> [Exercise brief] Please print every record that follows, keeping each one exactly as it is.

----------------------------------------

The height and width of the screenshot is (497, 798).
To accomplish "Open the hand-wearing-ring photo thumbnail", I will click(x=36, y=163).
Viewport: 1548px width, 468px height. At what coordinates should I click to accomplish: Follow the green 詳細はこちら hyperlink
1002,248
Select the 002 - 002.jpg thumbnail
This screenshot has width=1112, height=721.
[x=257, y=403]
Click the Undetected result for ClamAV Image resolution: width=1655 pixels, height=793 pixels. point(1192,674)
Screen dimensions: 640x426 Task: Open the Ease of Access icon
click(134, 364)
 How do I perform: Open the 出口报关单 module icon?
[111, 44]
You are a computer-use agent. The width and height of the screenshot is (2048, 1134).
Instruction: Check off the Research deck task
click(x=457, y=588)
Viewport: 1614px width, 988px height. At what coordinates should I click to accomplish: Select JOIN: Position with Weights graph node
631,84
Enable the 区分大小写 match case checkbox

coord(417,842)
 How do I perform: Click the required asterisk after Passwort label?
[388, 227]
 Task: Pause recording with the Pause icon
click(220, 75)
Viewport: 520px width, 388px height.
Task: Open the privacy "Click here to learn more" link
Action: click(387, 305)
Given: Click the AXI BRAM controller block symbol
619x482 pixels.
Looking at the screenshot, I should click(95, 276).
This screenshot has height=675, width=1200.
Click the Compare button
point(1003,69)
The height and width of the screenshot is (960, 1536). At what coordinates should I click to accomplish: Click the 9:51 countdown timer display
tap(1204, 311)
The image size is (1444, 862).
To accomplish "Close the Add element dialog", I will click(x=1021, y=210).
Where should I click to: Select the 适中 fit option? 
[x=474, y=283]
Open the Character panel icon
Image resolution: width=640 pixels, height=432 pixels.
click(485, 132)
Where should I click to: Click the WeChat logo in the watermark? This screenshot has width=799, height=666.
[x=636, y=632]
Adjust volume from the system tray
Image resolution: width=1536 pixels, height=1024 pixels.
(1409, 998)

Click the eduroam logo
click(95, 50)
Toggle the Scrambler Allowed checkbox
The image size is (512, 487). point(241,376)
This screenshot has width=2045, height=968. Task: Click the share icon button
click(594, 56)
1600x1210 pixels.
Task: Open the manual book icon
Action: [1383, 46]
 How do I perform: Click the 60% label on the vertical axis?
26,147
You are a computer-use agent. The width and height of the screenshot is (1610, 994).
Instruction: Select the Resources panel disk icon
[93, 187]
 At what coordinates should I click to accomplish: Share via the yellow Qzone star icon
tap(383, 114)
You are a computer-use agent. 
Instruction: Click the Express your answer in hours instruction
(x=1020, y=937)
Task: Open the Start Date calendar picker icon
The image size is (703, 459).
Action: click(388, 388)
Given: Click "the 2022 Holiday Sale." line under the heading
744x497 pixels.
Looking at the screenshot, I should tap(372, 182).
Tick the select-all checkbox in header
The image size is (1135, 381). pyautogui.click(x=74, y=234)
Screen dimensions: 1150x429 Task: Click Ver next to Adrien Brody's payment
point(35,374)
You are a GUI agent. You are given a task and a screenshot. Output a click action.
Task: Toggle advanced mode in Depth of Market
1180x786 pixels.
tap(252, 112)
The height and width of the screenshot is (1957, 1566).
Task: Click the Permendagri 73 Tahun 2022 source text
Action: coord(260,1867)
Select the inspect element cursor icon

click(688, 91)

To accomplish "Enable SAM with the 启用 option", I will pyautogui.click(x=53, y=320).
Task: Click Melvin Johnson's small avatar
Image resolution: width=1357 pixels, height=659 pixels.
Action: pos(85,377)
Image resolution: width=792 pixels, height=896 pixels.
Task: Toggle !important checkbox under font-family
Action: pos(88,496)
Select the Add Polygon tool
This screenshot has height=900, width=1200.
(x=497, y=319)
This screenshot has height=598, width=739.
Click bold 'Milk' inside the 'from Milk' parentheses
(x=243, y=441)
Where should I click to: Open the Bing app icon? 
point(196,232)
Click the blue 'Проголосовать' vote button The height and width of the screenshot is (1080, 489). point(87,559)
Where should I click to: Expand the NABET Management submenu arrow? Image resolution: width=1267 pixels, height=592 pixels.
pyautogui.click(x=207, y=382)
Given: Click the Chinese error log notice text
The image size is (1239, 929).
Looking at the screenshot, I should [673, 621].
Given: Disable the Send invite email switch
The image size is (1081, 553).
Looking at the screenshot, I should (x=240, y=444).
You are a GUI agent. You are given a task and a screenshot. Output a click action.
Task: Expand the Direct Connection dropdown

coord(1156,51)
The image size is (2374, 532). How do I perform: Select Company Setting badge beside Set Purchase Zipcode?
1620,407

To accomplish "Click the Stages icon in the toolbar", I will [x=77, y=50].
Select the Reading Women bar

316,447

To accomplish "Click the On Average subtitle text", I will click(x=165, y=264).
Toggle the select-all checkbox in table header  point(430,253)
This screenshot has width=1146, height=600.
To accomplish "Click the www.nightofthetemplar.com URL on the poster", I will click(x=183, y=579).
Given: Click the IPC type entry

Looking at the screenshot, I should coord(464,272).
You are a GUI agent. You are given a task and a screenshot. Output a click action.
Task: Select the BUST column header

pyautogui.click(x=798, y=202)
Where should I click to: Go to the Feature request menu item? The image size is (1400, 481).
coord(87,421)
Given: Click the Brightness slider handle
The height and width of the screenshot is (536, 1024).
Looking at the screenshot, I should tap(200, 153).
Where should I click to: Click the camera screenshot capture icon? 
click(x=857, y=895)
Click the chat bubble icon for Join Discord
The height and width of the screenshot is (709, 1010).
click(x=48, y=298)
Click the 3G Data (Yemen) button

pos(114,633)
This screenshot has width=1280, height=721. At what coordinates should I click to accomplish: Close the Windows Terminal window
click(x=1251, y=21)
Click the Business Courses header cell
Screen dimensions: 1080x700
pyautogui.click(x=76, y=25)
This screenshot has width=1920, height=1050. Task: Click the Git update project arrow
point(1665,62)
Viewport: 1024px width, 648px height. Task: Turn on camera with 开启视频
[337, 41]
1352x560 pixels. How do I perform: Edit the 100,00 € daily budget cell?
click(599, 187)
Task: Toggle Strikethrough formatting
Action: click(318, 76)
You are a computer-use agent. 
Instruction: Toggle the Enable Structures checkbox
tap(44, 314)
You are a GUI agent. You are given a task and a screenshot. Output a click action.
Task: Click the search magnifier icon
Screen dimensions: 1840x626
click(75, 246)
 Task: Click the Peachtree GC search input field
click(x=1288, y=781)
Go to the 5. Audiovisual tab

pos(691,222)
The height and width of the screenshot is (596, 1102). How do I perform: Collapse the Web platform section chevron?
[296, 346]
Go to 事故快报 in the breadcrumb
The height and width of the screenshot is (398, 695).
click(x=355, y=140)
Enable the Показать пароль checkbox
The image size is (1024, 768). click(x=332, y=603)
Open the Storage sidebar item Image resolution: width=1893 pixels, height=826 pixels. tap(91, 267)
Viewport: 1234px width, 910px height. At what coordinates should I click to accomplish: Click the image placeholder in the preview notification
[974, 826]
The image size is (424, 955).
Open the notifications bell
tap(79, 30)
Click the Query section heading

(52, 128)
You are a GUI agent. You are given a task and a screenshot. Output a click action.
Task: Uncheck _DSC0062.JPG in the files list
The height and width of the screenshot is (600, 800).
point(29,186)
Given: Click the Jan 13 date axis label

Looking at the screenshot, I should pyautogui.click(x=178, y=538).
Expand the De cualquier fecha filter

----------------------------------------

> [Output of the exercise]
The height and width of the screenshot is (497, 798).
To accomplish "Open the hand-wearing-ring photo thumbnail", I will click(x=36, y=163).
Viewport: 1548px width, 468px height. At what coordinates should I click to accomplish: Follow the green 詳細はこちら hyperlink
1002,248
Select the 002 - 002.jpg thumbnail
This screenshot has width=1112, height=721.
[x=257, y=403]
Click the Undetected result for ClamAV Image resolution: width=1655 pixels, height=793 pixels. point(1192,674)
Screen dimensions: 640x426 Task: Open the Ease of Access icon
click(134, 364)
 How do I perform: Open the 出口报关单 module icon?
[111, 44]
You are a computer-use agent. The width and height of the screenshot is (2048, 1134).
Instruction: Check off the Research deck task
click(x=457, y=588)
Viewport: 1614px width, 988px height. At what coordinates should I click to accomplish: Select JOIN: Position with Weights graph node
631,84
Enable the 区分大小写 match case checkbox

coord(417,842)
 How do I perform: Click the required asterisk after Passwort label?
[388, 227]
 Task: Pause recording with the Pause icon
click(220, 75)
Viewport: 520px width, 388px height.
Task: Open the privacy "Click here to learn more" link
Action: click(387, 305)
Given: Click the AXI BRAM controller block symbol
619x482 pixels.
Looking at the screenshot, I should click(95, 276).
This screenshot has height=675, width=1200.
Click the Compare button
point(1003,69)
The height and width of the screenshot is (960, 1536). At what coordinates should I click to accomplish: Click the 9:51 countdown timer display
tap(1204, 311)
The image size is (1444, 862).
To accomplish "Close the Add element dialog", I will click(x=1021, y=210).
Where should I click to: Select the 适中 fit option? 
[x=474, y=283]
Open the Character panel icon
Image resolution: width=640 pixels, height=432 pixels.
click(485, 132)
Where should I click to: Click the WeChat logo in the watermark? This screenshot has width=799, height=666.
[x=636, y=632]
Adjust volume from the system tray
Image resolution: width=1536 pixels, height=1024 pixels.
(1409, 998)

Click the eduroam logo
click(95, 50)
Toggle the Scrambler Allowed checkbox
The image size is (512, 487). point(241,376)
This screenshot has width=2045, height=968. Task: Click the share icon button
click(594, 56)
1600x1210 pixels.
Task: Open the manual book icon
Action: [1383, 46]
 How do I perform: Click the 60% label on the vertical axis?
26,147
You are a computer-use agent. The width and height of the screenshot is (1610, 994).
Instruction: Select the Resources panel disk icon
[93, 187]
 At what coordinates should I click to accomplish: Share via the yellow Qzone star icon
tap(383, 114)
You are a computer-use agent. 
Instruction: Click the Express your answer in hours instruction
(x=1020, y=937)
Task: Open the Start Date calendar picker icon
The image size is (703, 459).
Action: click(388, 388)
Given: Click "the 2022 Holiday Sale." line under the heading
744x497 pixels.
Looking at the screenshot, I should tap(372, 182).
Tick the select-all checkbox in header
The image size is (1135, 381). pyautogui.click(x=74, y=234)
Screen dimensions: 1150x429 Task: Click Ver next to Adrien Brody's payment
point(35,374)
You are a GUI agent. You are given a task and a screenshot. Output a click action.
Task: Toggle advanced mode in Depth of Market
1180x786 pixels.
tap(252, 112)
The height and width of the screenshot is (1957, 1566).
Task: Click the Permendagri 73 Tahun 2022 source text
Action: coord(260,1867)
Select the inspect element cursor icon

click(688, 91)

To accomplish "Enable SAM with the 启用 option", I will pyautogui.click(x=53, y=320).
Task: Click Melvin Johnson's small avatar
Image resolution: width=1357 pixels, height=659 pixels.
Action: pos(85,377)
Image resolution: width=792 pixels, height=896 pixels.
Task: Toggle !important checkbox under font-family
Action: pos(88,496)
Select the Add Polygon tool
This screenshot has height=900, width=1200.
(x=497, y=319)
This screenshot has height=598, width=739.
Click bold 'Milk' inside the 'from Milk' parentheses
(x=243, y=441)
Where should I click to: Open the Bing app icon? 
point(196,232)
Click the blue 'Проголосовать' vote button The height and width of the screenshot is (1080, 489). point(87,559)
Where should I click to: Expand the NABET Management submenu arrow? Image resolution: width=1267 pixels, height=592 pixels.
pyautogui.click(x=207, y=382)
Given: Click the Chinese error log notice text
The image size is (1239, 929).
Looking at the screenshot, I should [673, 621].
Given: Disable the Send invite email switch
The image size is (1081, 553).
Looking at the screenshot, I should (x=240, y=444).
You are a GUI agent. You are given a task and a screenshot. Output a click action.
Task: Expand the Direct Connection dropdown

coord(1156,51)
The image size is (2374, 532). How do I perform: Select Company Setting badge beside Set Purchase Zipcode?
1620,407

To accomplish "Click the Stages icon in the toolbar", I will [x=77, y=50].
Select the Reading Women bar

316,447

To accomplish "Click the On Average subtitle text", I will click(x=165, y=264).
Toggle the select-all checkbox in table header  point(430,253)
This screenshot has width=1146, height=600.
To accomplish "Click the www.nightofthetemplar.com URL on the poster", I will click(x=183, y=579).
Given: Click the IPC type entry

Looking at the screenshot, I should coord(464,272).
You are a GUI agent. You are given a task and a screenshot. Output a click action.
Task: Select the BUST column header

pyautogui.click(x=798, y=202)
Where should I click to: Go to the Feature request menu item? The image size is (1400, 481).
coord(87,421)
Given: Click the Brightness slider handle
The height and width of the screenshot is (536, 1024).
Looking at the screenshot, I should tap(200, 153).
Where should I click to: Click the camera screenshot capture icon? 
click(x=857, y=895)
Click the chat bubble icon for Join Discord
The height and width of the screenshot is (709, 1010).
click(x=48, y=298)
Click the 3G Data (Yemen) button

pos(114,633)
This screenshot has width=1280, height=721. At what coordinates should I click to accomplish: Close the Windows Terminal window
click(x=1251, y=21)
Click the Business Courses header cell
Screen dimensions: 1080x700
pyautogui.click(x=76, y=25)
This screenshot has width=1920, height=1050. Task: Click the Git update project arrow
point(1665,62)
Viewport: 1024px width, 648px height. Task: Turn on camera with 开启视频
[337, 41]
1352x560 pixels. How do I perform: Edit the 100,00 € daily budget cell?
click(599, 187)
Task: Toggle Strikethrough formatting
Action: click(318, 76)
You are a computer-use agent. 
Instruction: Toggle the Enable Structures checkbox
tap(44, 314)
You are a GUI agent. You are given a task and a screenshot. Output a click action.
Task: Click the search magnifier icon
Screen dimensions: 1840x626
click(75, 246)
 Task: Click the Peachtree GC search input field
click(x=1288, y=781)
Go to the 5. Audiovisual tab

pos(691,222)
The height and width of the screenshot is (596, 1102). How do I perform: Collapse the Web platform section chevron?
[296, 346]
Go to 事故快报 in the breadcrumb
The height and width of the screenshot is (398, 695).
click(x=355, y=140)
Enable the Показать пароль checkbox
The image size is (1024, 768). click(x=332, y=603)
Open the Storage sidebar item Image resolution: width=1893 pixels, height=826 pixels. tap(91, 267)
Viewport: 1234px width, 910px height. At what coordinates should I click to accomplish: Click the image placeholder in the preview notification
[974, 826]
The image size is (424, 955).
Open the notifications bell
tap(79, 30)
Click the Query section heading

(52, 128)
You are a GUI agent. You are given a task and a screenshot. Output a click action.
Task: Uncheck _DSC0062.JPG in the files list
The height and width of the screenshot is (600, 800).
point(29,186)
Given: Click the Jan 13 date axis label

Looking at the screenshot, I should pyautogui.click(x=178, y=538).
Expand the De cualquier fecha filter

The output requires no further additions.